Found in version 24.2

Done: Lars Ingebrigtsen <larsi <at> gnus.org>

Bug is archived. No further changes may be made.

To add a comment to this bug, you must first unarchive it, by sending
a message to control AT debbugs.gnu.org, with unarchive 20704 in the body.
You can then email your comments to 20704 AT debbugs.gnu.org in the normal way.

Toggle the display of automated, internal messages from the tracker.

View this report as an mbox folder, status mbox, maintainer mbox

Report forwarded to bug-gnu-emacs <at> gnu.org:
bug#20704; Package emacs. (Sun, 31 May 2015 17:53:03 GMT) Full text and rfc822 format available.

Acknowledgement sent to Teddy Hogeborn <teddy <at> recompile.se>:
New bug report received and forwarded.

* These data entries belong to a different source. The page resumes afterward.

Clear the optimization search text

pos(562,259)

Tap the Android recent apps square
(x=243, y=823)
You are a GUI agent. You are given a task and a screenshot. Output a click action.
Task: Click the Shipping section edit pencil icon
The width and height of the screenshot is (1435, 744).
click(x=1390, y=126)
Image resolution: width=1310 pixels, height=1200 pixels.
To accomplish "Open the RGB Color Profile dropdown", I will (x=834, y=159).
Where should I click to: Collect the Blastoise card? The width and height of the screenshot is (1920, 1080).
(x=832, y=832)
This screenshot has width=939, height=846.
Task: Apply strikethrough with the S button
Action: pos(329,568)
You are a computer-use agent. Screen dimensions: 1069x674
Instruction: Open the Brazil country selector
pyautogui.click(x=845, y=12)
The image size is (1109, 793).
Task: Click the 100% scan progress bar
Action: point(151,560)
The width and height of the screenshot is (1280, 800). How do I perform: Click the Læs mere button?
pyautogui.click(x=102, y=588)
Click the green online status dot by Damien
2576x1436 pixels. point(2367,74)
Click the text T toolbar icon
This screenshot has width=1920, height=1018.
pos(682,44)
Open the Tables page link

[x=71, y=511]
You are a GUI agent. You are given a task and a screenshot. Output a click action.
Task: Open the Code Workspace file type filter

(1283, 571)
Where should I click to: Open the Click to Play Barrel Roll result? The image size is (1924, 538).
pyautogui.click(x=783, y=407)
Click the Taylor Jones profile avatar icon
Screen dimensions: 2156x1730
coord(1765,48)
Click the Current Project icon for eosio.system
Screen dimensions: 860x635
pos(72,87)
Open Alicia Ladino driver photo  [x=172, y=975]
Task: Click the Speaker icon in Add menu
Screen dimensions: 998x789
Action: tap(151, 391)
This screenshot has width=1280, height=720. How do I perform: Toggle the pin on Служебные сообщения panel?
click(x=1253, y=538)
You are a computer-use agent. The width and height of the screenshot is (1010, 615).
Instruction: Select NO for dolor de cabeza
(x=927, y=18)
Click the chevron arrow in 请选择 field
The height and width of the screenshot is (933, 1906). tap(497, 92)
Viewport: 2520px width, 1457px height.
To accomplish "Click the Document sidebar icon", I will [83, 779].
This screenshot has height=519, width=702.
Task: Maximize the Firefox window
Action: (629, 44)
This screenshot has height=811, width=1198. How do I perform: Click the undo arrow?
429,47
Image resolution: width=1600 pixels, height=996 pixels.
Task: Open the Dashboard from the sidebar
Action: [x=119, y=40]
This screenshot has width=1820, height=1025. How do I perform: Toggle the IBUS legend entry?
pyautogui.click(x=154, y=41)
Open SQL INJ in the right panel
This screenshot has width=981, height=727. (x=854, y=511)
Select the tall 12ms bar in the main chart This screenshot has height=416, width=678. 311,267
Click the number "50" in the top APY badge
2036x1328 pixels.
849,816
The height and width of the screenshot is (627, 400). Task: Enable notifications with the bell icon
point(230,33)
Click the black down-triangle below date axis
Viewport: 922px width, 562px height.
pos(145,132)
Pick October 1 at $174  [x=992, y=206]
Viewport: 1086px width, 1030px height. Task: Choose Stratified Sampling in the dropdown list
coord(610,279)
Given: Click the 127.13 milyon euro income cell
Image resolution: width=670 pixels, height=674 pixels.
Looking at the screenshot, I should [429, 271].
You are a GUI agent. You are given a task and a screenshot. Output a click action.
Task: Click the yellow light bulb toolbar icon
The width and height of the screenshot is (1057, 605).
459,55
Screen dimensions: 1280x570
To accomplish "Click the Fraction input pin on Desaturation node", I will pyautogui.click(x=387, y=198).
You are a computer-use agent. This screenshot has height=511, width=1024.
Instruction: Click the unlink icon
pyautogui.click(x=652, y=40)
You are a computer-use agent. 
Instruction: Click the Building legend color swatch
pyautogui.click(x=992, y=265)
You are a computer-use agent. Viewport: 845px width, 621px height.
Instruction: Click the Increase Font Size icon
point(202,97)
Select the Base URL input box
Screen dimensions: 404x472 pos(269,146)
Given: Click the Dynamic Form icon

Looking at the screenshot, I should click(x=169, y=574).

Copy sent to bug-gnu-emacs <at> gnu.org. (Sun, 31 May 2015 17:53:04 GMT) Full text and rfc822 format available.

Message #5 received at submit <at> debbugs.gnu.org (full text, mbox):

From: Teddy Hogeborn <teddy <at> recompile.se>
To: bug-gnu-emacs <at> gnu.org
Subject: info.el bug fix; Interprets Info format wrongly
Date: Sun, 31 May 2015 16:54:05 +0200

[Message part 1 (text/plain, inline)]

The Info file format (see (texinfo)Info Format Tag Table.)  is
documented as having the reference position in bytes.  However, the
info.el functions "Info-find-in-tag-table-1", "Info-read-subfile", and
"Info-search" reads the byte value and adds it to (point-min), which is
a character position, not a byte position.  This causes the Emacs Info
reader to jump to the wrong position in Info files with a lot of
non-ascii characters.  Solution: Convert the read value to position
using byte-to-position:

diff --git a/lisp/info.el b/lisp/info.el
index 80428e7..b179510 100644
--- a/lisp/info.el
+++ b/lisp/info.el
@@ -1020,7 +1020,8 @@ which the match was found."
       (beginning-of-line)
       (when (re-search-forward regexp nil t)
 	(list (string-equal "Ref:" (match-string 1))
-	      (+ (point-min) (read (current-buffer)))
+	      (+ (point-min) (byte-to-position
+                              (read (current-buffer))))
 	      major-mode)))))
 
 (defun Info-find-in-tag-table (marker regexp &optional strict-case)
@@ -1523,7 +1524,9 @@ is non-nil)."
 			thisfilepos thisfilename)
 		    (search-forward ": ")
 		    (setq thisfilename  (buffer-substring beg (- (point) 2)))
-		    (setq thisfilepos (+ (point-min) (read (current-buffer))))
+		    (setq thisfilepos (+ (point-min)
+                                         (byte-to-position
+                                          (read (current-buffer)))))
 		    ;; read in version 19 stops at the end of number.
 		    ;; Advance to the next line.
 		    (forward-line 1)
@@ -2013,9 +2016,11 @@ If DIRECTION is `backward', search in the reverse direction."
 		        (re-search-backward "\\(^.*\\): [0-9]+$")
 		      (re-search-forward "\\(^.*\\): [0-9]+$"))
 		    (goto-char (+ (match-end 1) 2))
-		    (setq list (cons (cons (+ (point-min)
-					      (read (current-buffer)))
-					   (match-string-no-properties 1))
+		    (setq list (cons (cons
+                                      (+ (point-min)
+                                         (byte-to-position
+                                          (read (current-buffer))))
+                                      (match-string-no-properties 1))
 				     list))
 		    (goto-char (if backward
                                    (1- (match-beginning 0))

Suggested ChangeLog:

----
Convert reference byte positions from Info file to character position.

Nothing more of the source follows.